Malnutrition Among Nepali Children
Maintaining high nutritional standards for children is vital for a country. It ensures children will grow up to be healthy and productive adults, fully able to break cycles of poverty. Child poverty in Nepal is detrimental, in part, because it leads to high rates of malnutrition. Malnutrition may cause developmental issues and results in chronic health problems later in life. While Nepal has made progress in lowering malnutrition rates among children, it is still a cause for concern. In 2019, 43% of children under 5 years old were malnourished. Moreover, 36% of these children suffer from stunting and 10% of these children suffer from wasting.
The country’s high poverty rate exacerbates this issue because low-income families are unable to afford a nutritious diet for their children. As a result, malnutrition rates in Nepal are directly linked to poverty. According to USAID, “17% of children in the highest wealth quintile are stunted as compared to 49% of children in the lowest wealth quintile.” These statistics demonstrate how poverty impacts child mortality. Malnutrition causes the deaths of almost half of all children who perish before reaching the age of 5 years old.

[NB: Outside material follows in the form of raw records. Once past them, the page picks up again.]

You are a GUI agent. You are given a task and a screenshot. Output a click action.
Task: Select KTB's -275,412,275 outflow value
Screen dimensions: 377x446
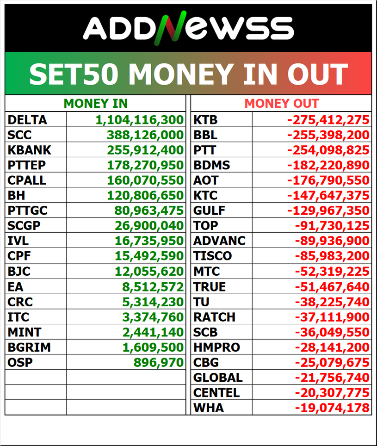click(x=328, y=120)
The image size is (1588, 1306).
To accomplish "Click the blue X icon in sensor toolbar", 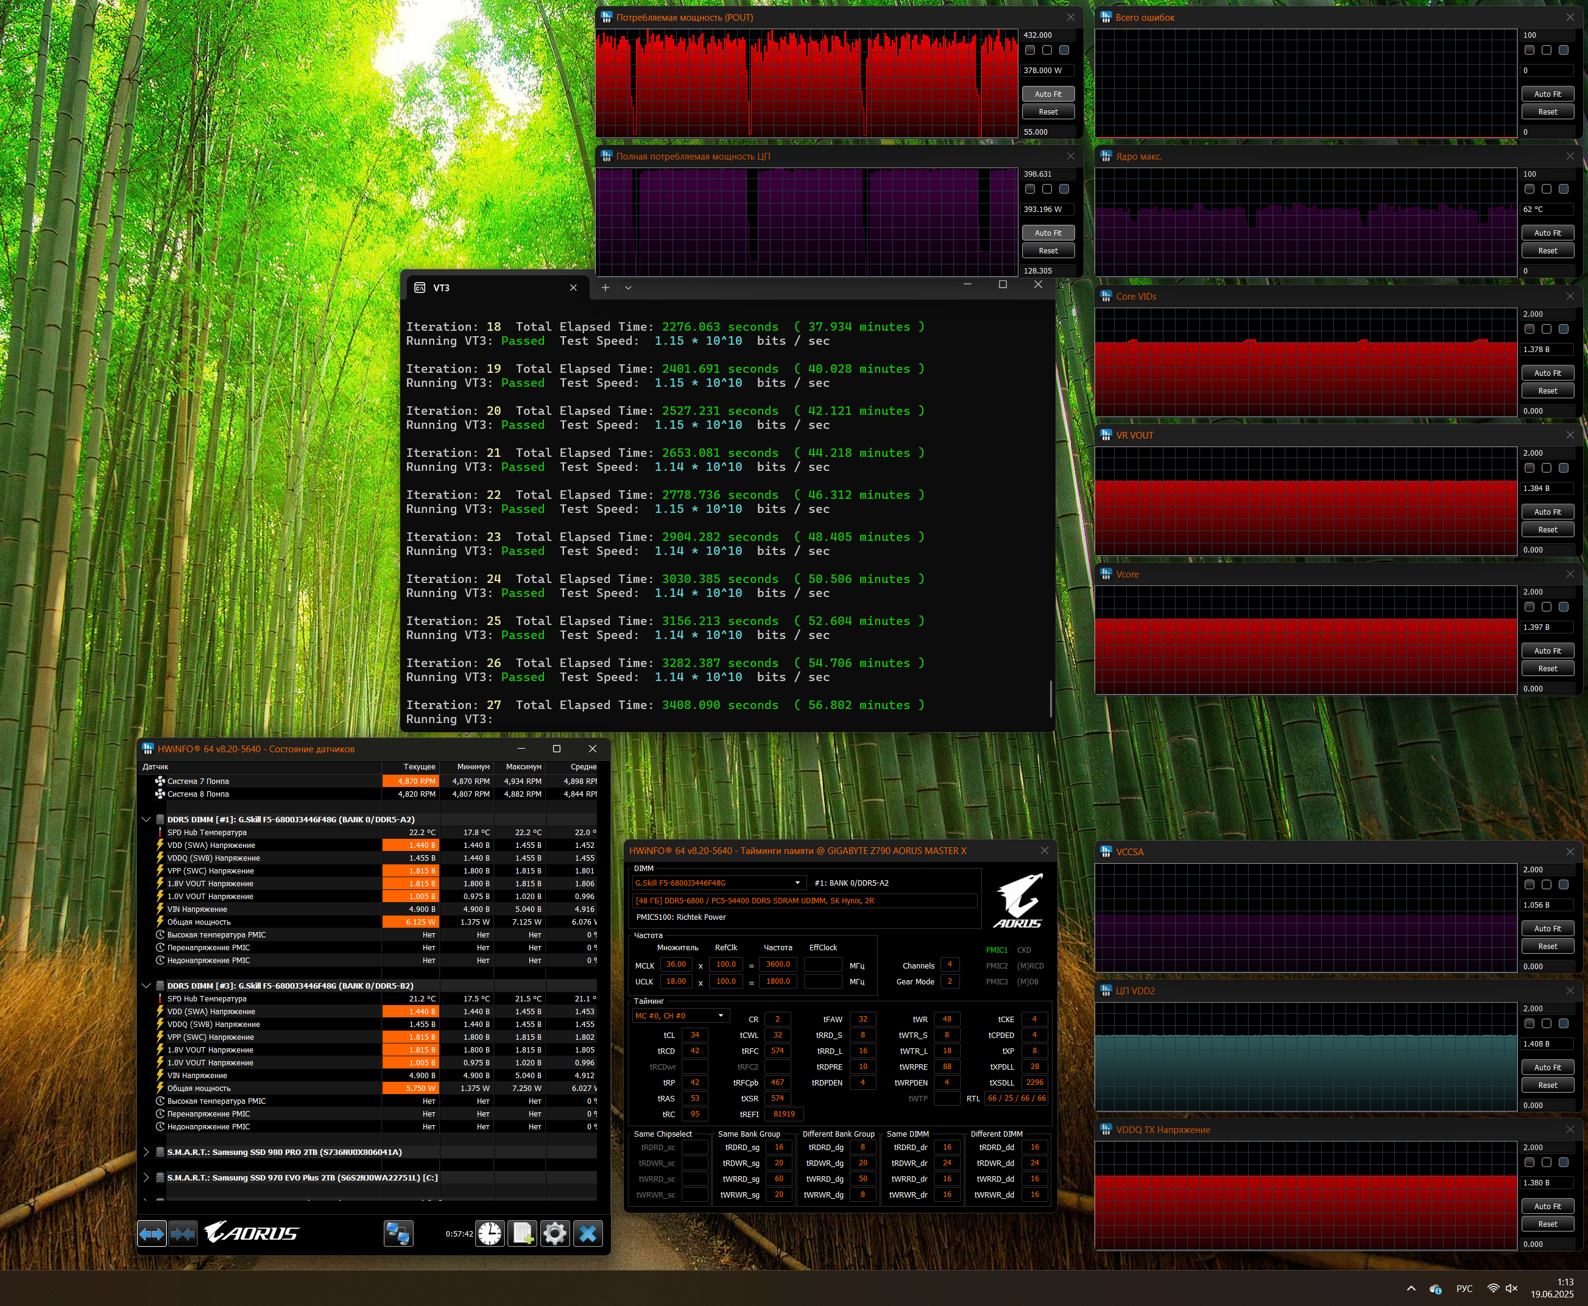I will [x=588, y=1234].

Due to the impacts of child poverty and malnutrition, the government has set up initiatives to improve nutritional standards in the country. Since the 1990s, programs such as the Vitamin A campaign have launched in order to increase the consumption of certain nutrients. In 2004, Nepal implemented the National Nutrition Policy and Strategy, which focuses on the nutrition of women and children.
Child Marriage and its Relation to Poverty
Child poverty in Nepal also directly impacts the rates of child marriage in the country. Despite the fact that marriage before the age of 20 is illegal, 37% of girls are married before the age of 18. Girls who marry at a young age are at a higher risk of facing domestic violence. Human Rights Watch states, “A study across seven countries found that girls who married before the age of 15 were more likely to experience spousal abuse than women who married after 25.”
Additionally, early marriages are associated with lower levels of education. Strict gender roles in Nepal dictate that married girls are expected to be homemakers so girls who get married while still in school often do not finish their education. Early childbearing also has health consequences for these young women. Poverty is a primary reason child marriages persist in Nepal, despite efforts made by the government to stop the practice. Young girls in impoverished families are married off to ease the economic burden on the family. One less child to feed is sufficient justification for a family to allow a child marriage. Some of these girls even welcome child marriage because it means they will have food to eat.
At a 2014 “Girl Summit” in London, Nepal pledged to end child marriage by 2030 in accordance with the U.N. Sustainable Goal to end child marriage by 2030. The government of Nepal partnered to develop the National Strategy to End Child Marriage in order to meet this objective.
Child poverty in Nepal continues as a challenge for the country and impacts a wide range of topics. Malnutrition and child marriage are pertinent issues associated with child poverty. With a government commitment and help from organizations, child poverty in Nepal can be combated.